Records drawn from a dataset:
···

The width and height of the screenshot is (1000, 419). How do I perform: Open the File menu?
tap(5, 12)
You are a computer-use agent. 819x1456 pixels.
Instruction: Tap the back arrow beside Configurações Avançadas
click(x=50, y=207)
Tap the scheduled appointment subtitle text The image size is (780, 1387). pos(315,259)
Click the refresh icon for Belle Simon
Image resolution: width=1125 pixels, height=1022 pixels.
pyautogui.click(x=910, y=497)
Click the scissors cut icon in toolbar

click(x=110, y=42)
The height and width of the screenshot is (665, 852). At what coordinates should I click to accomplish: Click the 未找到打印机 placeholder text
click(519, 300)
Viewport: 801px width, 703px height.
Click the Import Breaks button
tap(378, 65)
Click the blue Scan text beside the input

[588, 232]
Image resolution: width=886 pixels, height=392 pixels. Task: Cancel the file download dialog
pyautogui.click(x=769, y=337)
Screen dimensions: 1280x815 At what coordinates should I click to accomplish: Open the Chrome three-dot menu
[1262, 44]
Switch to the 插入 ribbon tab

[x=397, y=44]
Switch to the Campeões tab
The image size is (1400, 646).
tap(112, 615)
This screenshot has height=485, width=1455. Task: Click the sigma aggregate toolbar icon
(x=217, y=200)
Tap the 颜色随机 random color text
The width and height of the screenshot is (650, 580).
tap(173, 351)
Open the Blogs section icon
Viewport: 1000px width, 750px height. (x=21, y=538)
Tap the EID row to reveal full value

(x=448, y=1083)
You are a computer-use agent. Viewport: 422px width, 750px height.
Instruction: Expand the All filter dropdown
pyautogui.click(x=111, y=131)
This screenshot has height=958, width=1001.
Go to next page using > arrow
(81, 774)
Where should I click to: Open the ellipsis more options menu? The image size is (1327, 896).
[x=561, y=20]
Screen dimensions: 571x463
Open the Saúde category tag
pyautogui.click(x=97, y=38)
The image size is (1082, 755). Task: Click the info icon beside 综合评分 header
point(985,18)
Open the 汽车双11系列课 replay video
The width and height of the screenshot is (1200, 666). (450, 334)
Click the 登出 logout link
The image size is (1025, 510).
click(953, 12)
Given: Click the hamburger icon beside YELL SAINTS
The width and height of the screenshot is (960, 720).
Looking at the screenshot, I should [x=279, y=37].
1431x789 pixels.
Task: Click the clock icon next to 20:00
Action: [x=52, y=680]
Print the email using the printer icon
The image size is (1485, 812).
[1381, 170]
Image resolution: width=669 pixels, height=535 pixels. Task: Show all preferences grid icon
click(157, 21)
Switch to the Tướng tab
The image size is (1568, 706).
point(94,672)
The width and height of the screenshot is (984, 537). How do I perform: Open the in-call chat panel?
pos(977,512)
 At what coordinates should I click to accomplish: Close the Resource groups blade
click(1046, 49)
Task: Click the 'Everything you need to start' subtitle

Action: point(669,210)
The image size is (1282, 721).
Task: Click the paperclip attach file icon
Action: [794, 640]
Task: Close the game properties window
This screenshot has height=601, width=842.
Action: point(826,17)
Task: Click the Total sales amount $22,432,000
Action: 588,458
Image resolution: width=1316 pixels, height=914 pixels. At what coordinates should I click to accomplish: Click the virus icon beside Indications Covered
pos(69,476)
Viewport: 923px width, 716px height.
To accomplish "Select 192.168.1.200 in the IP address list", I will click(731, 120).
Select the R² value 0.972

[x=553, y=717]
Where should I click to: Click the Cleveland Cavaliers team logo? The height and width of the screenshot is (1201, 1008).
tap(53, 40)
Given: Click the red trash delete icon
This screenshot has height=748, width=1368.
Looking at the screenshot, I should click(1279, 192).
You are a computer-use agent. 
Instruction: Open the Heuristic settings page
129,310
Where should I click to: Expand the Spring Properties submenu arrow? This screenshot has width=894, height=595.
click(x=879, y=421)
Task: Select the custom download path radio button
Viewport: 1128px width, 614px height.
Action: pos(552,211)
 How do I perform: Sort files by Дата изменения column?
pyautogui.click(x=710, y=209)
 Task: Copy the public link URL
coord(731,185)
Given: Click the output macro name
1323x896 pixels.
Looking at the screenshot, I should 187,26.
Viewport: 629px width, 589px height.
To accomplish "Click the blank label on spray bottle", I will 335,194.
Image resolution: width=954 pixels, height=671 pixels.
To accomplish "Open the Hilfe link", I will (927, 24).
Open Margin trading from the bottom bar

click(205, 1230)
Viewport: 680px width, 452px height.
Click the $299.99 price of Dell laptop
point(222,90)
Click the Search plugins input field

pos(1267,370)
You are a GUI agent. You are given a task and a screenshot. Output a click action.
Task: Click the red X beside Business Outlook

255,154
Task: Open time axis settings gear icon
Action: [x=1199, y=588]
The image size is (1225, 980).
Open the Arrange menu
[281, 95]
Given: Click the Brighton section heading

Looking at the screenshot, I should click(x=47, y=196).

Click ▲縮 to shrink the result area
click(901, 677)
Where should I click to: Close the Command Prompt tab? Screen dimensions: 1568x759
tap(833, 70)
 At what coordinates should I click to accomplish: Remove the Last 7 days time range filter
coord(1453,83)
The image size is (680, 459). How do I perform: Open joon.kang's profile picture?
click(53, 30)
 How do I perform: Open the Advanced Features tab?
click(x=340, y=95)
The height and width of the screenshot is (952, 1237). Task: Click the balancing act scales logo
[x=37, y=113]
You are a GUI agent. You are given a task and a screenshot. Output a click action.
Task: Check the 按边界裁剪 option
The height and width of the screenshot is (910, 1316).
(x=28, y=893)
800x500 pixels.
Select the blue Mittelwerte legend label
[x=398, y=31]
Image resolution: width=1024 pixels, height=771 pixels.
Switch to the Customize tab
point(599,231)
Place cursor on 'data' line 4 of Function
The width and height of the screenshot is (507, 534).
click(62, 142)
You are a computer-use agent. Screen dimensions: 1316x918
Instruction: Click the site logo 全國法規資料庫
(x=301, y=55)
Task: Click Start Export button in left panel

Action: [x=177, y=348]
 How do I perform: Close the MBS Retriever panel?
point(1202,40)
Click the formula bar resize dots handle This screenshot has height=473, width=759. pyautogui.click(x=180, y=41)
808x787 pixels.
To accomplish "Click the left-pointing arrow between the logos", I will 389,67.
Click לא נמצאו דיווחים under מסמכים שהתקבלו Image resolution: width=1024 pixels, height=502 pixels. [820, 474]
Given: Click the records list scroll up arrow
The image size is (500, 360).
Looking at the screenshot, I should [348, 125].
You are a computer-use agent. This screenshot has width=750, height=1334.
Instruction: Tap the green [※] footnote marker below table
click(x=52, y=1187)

···

What is needed: Write out every entry exactly as given.

Response:
The width and height of the screenshot is (1000, 419). How do I perform: Open the File menu?
tap(5, 12)
You are a computer-use agent. 819x1456 pixels.
Instruction: Tap the back arrow beside Configurações Avançadas
click(x=50, y=207)
Tap the scheduled appointment subtitle text The image size is (780, 1387). pos(315,259)
Click the refresh icon for Belle Simon
Image resolution: width=1125 pixels, height=1022 pixels.
pyautogui.click(x=910, y=497)
Click the scissors cut icon in toolbar

click(x=110, y=42)
The height and width of the screenshot is (665, 852). At what coordinates should I click to accomplish: Click the 未找到打印机 placeholder text
click(519, 300)
Viewport: 801px width, 703px height.
Click the Import Breaks button
tap(378, 65)
Click the blue Scan text beside the input

[588, 232]
Image resolution: width=886 pixels, height=392 pixels. Task: Cancel the file download dialog
pyautogui.click(x=769, y=337)
Screen dimensions: 1280x815 At what coordinates should I click to accomplish: Open the Chrome three-dot menu
[1262, 44]
Switch to the 插入 ribbon tab

[x=397, y=44]
Switch to the Campeões tab
The image size is (1400, 646).
tap(112, 615)
This screenshot has height=485, width=1455. Task: Click the sigma aggregate toolbar icon
(x=217, y=200)
Tap the 颜色随机 random color text
The width and height of the screenshot is (650, 580).
tap(173, 351)
Open the Blogs section icon
Viewport: 1000px width, 750px height. (x=21, y=538)
Tap the EID row to reveal full value

(x=448, y=1083)
You are a computer-use agent. Viewport: 422px width, 750px height.
Instruction: Expand the All filter dropdown
pyautogui.click(x=111, y=131)
This screenshot has height=958, width=1001.
Go to next page using > arrow
(81, 774)
Where should I click to: Open the ellipsis more options menu? The image size is (1327, 896).
[x=561, y=20]
Screen dimensions: 571x463
Open the Saúde category tag
pyautogui.click(x=97, y=38)
The image size is (1082, 755). Task: Click the info icon beside 综合评分 header
point(985,18)
Open the 汽车双11系列课 replay video
The width and height of the screenshot is (1200, 666). (450, 334)
Click the 登出 logout link
The image size is (1025, 510).
click(953, 12)
Given: Click the hamburger icon beside YELL SAINTS
The width and height of the screenshot is (960, 720).
Looking at the screenshot, I should [x=279, y=37].
1431x789 pixels.
Task: Click the clock icon next to 20:00
Action: [x=52, y=680]
Print the email using the printer icon
The image size is (1485, 812).
[1381, 170]
Image resolution: width=669 pixels, height=535 pixels. Task: Show all preferences grid icon
click(157, 21)
Switch to the Tướng tab
The image size is (1568, 706).
point(94,672)
The width and height of the screenshot is (984, 537). How do I perform: Open the in-call chat panel?
pos(977,512)
 At what coordinates should I click to accomplish: Close the Resource groups blade
click(1046, 49)
Task: Click the 'Everything you need to start' subtitle

Action: point(669,210)
The image size is (1282, 721).
Task: Click the paperclip attach file icon
Action: [794, 640]
Task: Close the game properties window
This screenshot has height=601, width=842.
Action: point(826,17)
Task: Click the Total sales amount $22,432,000
Action: 588,458
Image resolution: width=1316 pixels, height=914 pixels. At what coordinates should I click to accomplish: Click the virus icon beside Indications Covered
pos(69,476)
Viewport: 923px width, 716px height.
To accomplish "Select 192.168.1.200 in the IP address list", I will click(731, 120).
Select the R² value 0.972

[x=553, y=717]
Where should I click to: Click the Cleveland Cavaliers team logo? The height and width of the screenshot is (1201, 1008).
tap(53, 40)
Given: Click the red trash delete icon
This screenshot has height=748, width=1368.
Looking at the screenshot, I should click(1279, 192).
You are a computer-use agent. 
Instruction: Open the Heuristic settings page
129,310
Where should I click to: Expand the Spring Properties submenu arrow? This screenshot has width=894, height=595.
click(x=879, y=421)
Task: Select the custom download path radio button
Viewport: 1128px width, 614px height.
Action: pos(552,211)
 How do I perform: Sort files by Дата изменения column?
pyautogui.click(x=710, y=209)
 Task: Copy the public link URL
coord(731,185)
Given: Click the output macro name
1323x896 pixels.
Looking at the screenshot, I should 187,26.
Viewport: 629px width, 589px height.
To accomplish "Click the blank label on spray bottle", I will 335,194.
Image resolution: width=954 pixels, height=671 pixels.
To accomplish "Open the Hilfe link", I will (927, 24).
Open Margin trading from the bottom bar

click(205, 1230)
Viewport: 680px width, 452px height.
Click the $299.99 price of Dell laptop
point(222,90)
Click the Search plugins input field

pos(1267,370)
You are a GUI agent. You are given a task and a screenshot. Output a click action.
Task: Click the red X beside Business Outlook

255,154
Task: Open time axis settings gear icon
Action: [x=1199, y=588]
The image size is (1225, 980).
Open the Arrange menu
[281, 95]
Given: Click the Brighton section heading

Looking at the screenshot, I should click(x=47, y=196).

Click ▲縮 to shrink the result area
click(901, 677)
Where should I click to: Close the Command Prompt tab? Screen dimensions: 1568x759
tap(833, 70)
 At what coordinates should I click to accomplish: Remove the Last 7 days time range filter
coord(1453,83)
The image size is (680, 459). How do I perform: Open joon.kang's profile picture?
click(53, 30)
 How do I perform: Open the Advanced Features tab?
click(x=340, y=95)
The height and width of the screenshot is (952, 1237). Task: Click the balancing act scales logo
[x=37, y=113]
You are a GUI agent. You are given a task and a screenshot. Output a click action.
Task: Check the 按边界裁剪 option
The height and width of the screenshot is (910, 1316).
(x=28, y=893)
800x500 pixels.
Select the blue Mittelwerte legend label
[x=398, y=31]
Image resolution: width=1024 pixels, height=771 pixels.
Switch to the Customize tab
point(599,231)
Place cursor on 'data' line 4 of Function
The width and height of the screenshot is (507, 534).
click(62, 142)
You are a computer-use agent. Screen dimensions: 1316x918
Instruction: Click the site logo 全國法規資料庫
(x=301, y=55)
Task: Click Start Export button in left panel

Action: [x=177, y=348]
 How do I perform: Close the MBS Retriever panel?
point(1202,40)
Click the formula bar resize dots handle This screenshot has height=473, width=759. pyautogui.click(x=180, y=41)
808x787 pixels.
To accomplish "Click the left-pointing arrow between the logos", I will 389,67.
Click לא נמצאו דיווחים under מסמכים שהתקבלו Image resolution: width=1024 pixels, height=502 pixels. [820, 474]
Given: Click the records list scroll up arrow
The image size is (500, 360).
Looking at the screenshot, I should [348, 125].
You are a computer-use agent. This screenshot has width=750, height=1334.
Instruction: Tap the green [※] footnote marker below table
click(x=52, y=1187)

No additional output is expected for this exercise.